The overall thin film structure of the developed perpendicularly magnetized TMR element is shown in Fig. 2. An iridium thin film and an ultrathin cobalt thin film with a sharp interface are formed in the lower part of the element, with various thin films layered on the two films. The three integrated layers of cobalt (Co)/tungsten (W)/iron born (Fe-B) enclosed by a yellow line form the storage layer, and this integrated storage layer serves as one memory of STT-MRAM. When using materials and structures not used in any perpendicularly magnetized TMR elements so far, such as the iridium thin film and the ultrathin cobalt thin film, it is necessary to add new performance without losing various characteristics possessed by conventional perpendicularly magnetized TMR elements. That point was the focus of the developed element as well, so tungsten was inserted above the cobalt thin film as shown in Fig. 2 in order to achieve both a low resistance-area (RA) value and a high magnetic resistance (MR) ratio equivalent to conventional perpendicularly magnetized TMR elements. Memory stability is determined by the “volume” and the “anisotropic energy” of the storage layer. With the developed element, by improving the anisotropic energy two-fold over previous technology, memory stability was improved two-fold without changing the volume of the storage layer. That characteristic makes it possible to achieve 19 nm size STT-MRAM. It also fulfills the low resistance-area characteristic required of element size under 20 nm. It is expected that these results will greatly accelerate the practical application development of high capacity STT-MRAM.
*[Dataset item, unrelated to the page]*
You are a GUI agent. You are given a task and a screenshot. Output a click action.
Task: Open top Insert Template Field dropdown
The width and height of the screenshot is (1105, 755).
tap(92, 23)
Figure 2: Cross-section structural diagram of the developed perpendicularly magnetized TMR element

The developed film formation technology can be applied to perpendicularly magnetized films with other materials and crystal orientations, and has potential for a wide range of applications. The researcher will strive to achieve higher memory stability based on this technology (larger numbers on the vertical axis of the “Correlation diagram of storage layer stability and producible perpendicularly magnetized TMR element sizes”), with the aim of establishing mass production technology for high capacity STT-MRAM.